TEXTO DE REFERÊNCIA:
☆ ☆ ☆ ☆ ☆

Church Life

Uma nova arquitetura para igrejas chinesas: além dos muros

Em uma China em rápida urbanização, algumas congregações veem na arquitetura a oportunidade de falar sobre o evangelho e a tradição local.

Shikai / INUCE

O átrio da Igreja Julong.

Christianity Today September 17, 2024

Uma torre de sinos em forma de pergaminho. Um átrio imponente em formato de arca. Um órgão de tubos que remete às igrejas metodistas da América do Norte do século 19.

Esses são alguns dos elementos mais marcantes nas igrejas do Movimento Patriótico das Três Autonomias, que o arquiteto germano-brasileiro Dirk U. Moench projetou na China. Moench, que é luterano, fundou o escritório de design INUCE em 2011, com sedes em Fuzhou, na China, e Münsterlingen, na Suíça, onde atualmente reside.

Moench projetou quatro igrejas na China. Duas igrejas, uma em Fuzhou e outra em Luoyuan, foram concluídas em 2018 e 2021, respectivamente, enquanto uma em Julong foi finalizada neste ano. Outro projeto em andamento em Jinshan atraiu atenção nacional e recebeu dezenas de milhares de curtidas em plataformas de mídia social, como Weibo e Xiaohongshu [que significa Pequeno Livro Vermelho], segundo Moench.

A CT entrevistou Moench para discutir sobre como o design de igrejas na China se conecta com os princípios arquitetônicos ocidentais e como a estrutura física de uma igreja pode interagir e participar do rápido desenvolvimento urbano do país.

☆ ☆ ☆ ☆ ☆

MATERIAL FORNECIDO:
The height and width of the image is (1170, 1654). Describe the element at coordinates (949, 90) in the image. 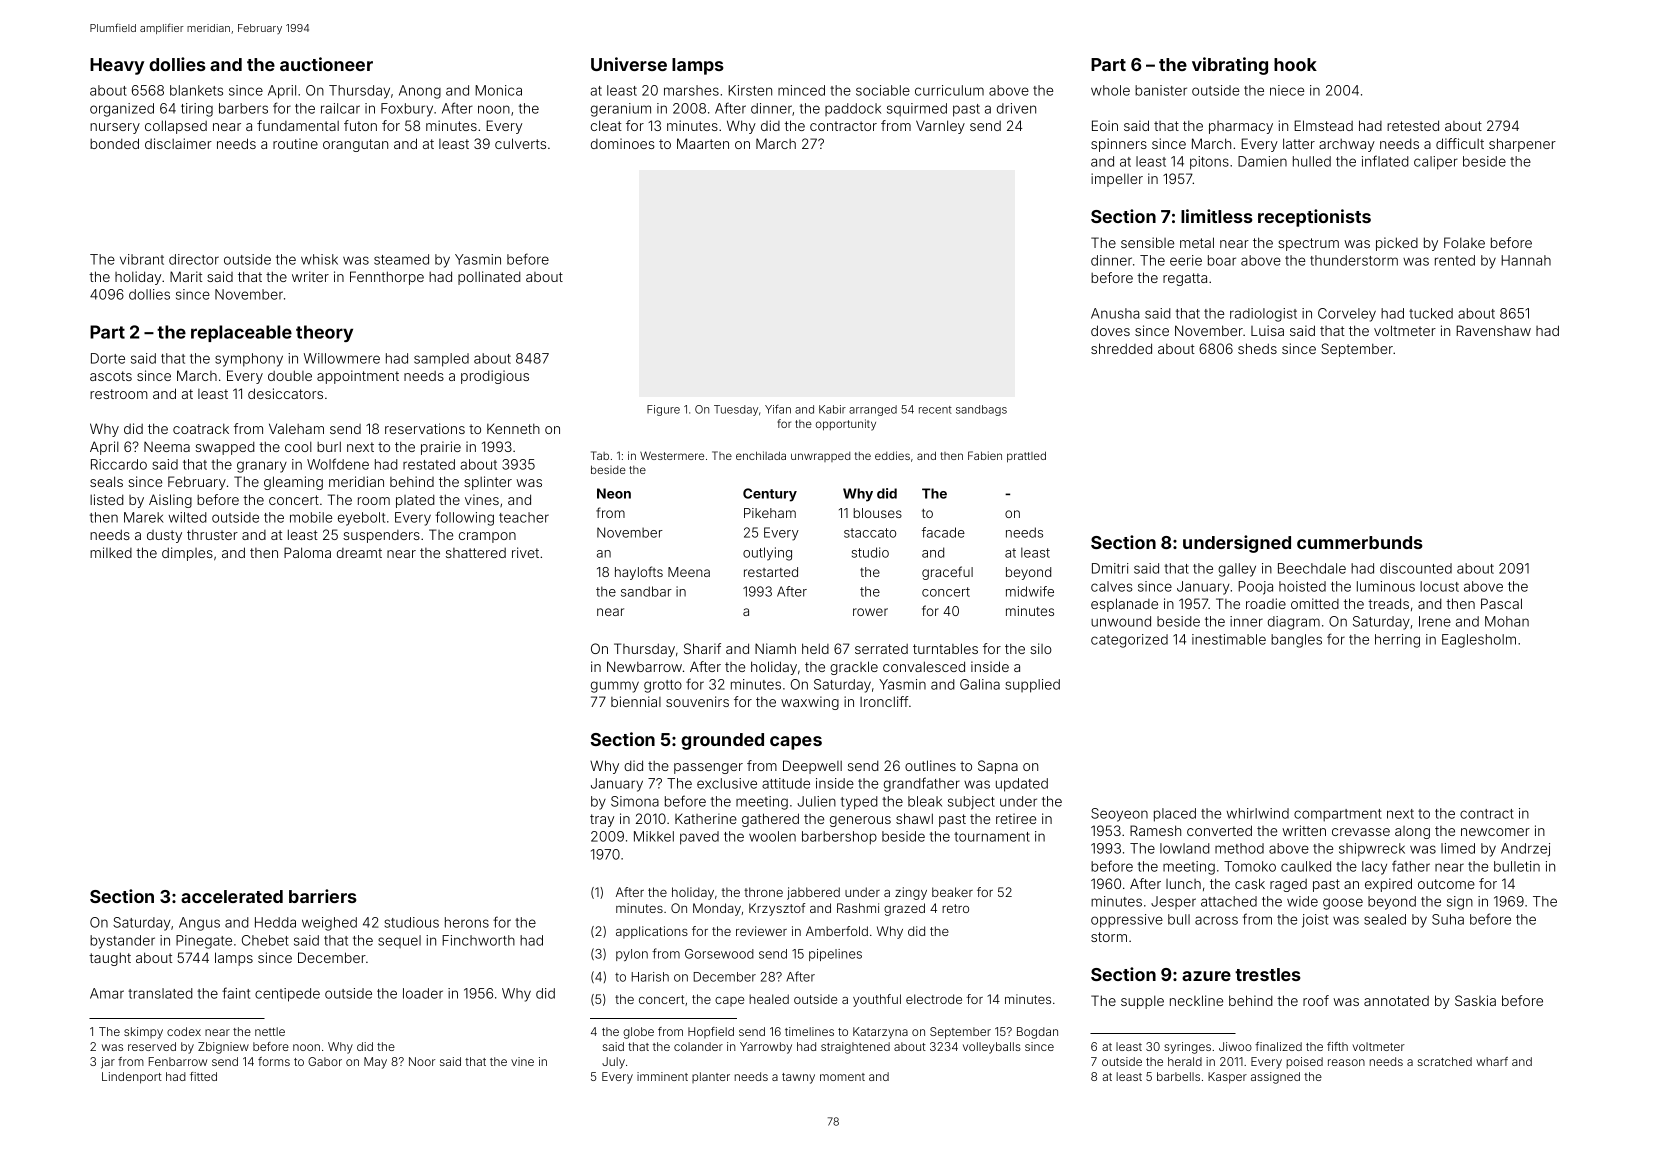

I see `curriculum` at that location.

☆ ☆ ☆ ☆ ☆

LISTA DE TAREFAS:
a - Segundo o texto de referência, com que objetivo a CT entrevistou Dirk U. Moench? Responda em uma a três frases.
b - De acordo com o texto de referência, em que ano Moench fundou o escritório de design INUCE?
c - Dê sequência ao texto de referência sobre as igrejas que Moench projetou na China, começando logo após o último parágrafo.

RESPOSTAS ESPERADAS:
a - A CT entrevistou Moench para discutir como o design de igrejas na China se conecta com os princípios arquitetônicos ocidentais. Também quis discutir como a estrutura física de uma igreja pode interagir com o rápido desenvolvimento urbano do país e participar dele.

b - Em 2011.

c -
Quando você foi convidado para projetar uma igreja no distrito de Jinshan, em Fuzhou, autoridades e políticos chineses disseram que queriam “uma igreja moderna para uma China moderna”. Como você interpretou isso?

Em muitos sentidos, essa é uma frase política. Você precisa dar-lhe significado como arquiteto e como cristão. Os arquitetos gostam de se referir ao termo em latim genius loci, ou o “espírito do lugar”, no sentido de que um edifício é uma reação ao respectivo ambiente construído imediato, como edifícios históricos, estradas específicas, características da paisagem e também a tradição arquitetônica — a percepção filtrada e amplificada de um arquiteto sobre a essência de um lugar.

Desde as reformas empreendidas pelo líder comunista chinês Deng Xiaoping, em 1979, o país foi transformado, e as cidades de hoje não têm muitas tradições como lugar. Construídos ao longo de vias modernas, temos edifícios modernos, como empreendimentos residenciais, escritórios, fábricas, e assim por diante. Não há um “espírito do lugar”, por assim dizer, ao qual você possa reagir.

Mas o que sempre foi muito importante para mim é entender o espírito de uma comunidade, o espírito da congregação individual. Aprendi que os cristãos chineses estão se fazendo grandes perguntas: Como esse novo edifício vai expressar quem somos? Como ele vai se relacionar com este lugar e atender às nossas necessidades?

As tradições arquitetônicas chinesa e ocidental muitas vezes dialogam entre si nos meus projetos, e eu procuro criar uma síntese artística entre elas. Isso não ocorre em escala universal, mas em termos mais específicos, como: Qual é o ambiente físico em que essa igreja vai crescer? Quais são as preocupações da comunidade local? Quais são os interesses que eles têm em elementos europeus e ocidentais do cristianismo, se é que têm?

Alguns anos atrás, autoridades removeram cruzes de prédios de igrejas na China. Como as igrejas que você projetou incorporam a cruz?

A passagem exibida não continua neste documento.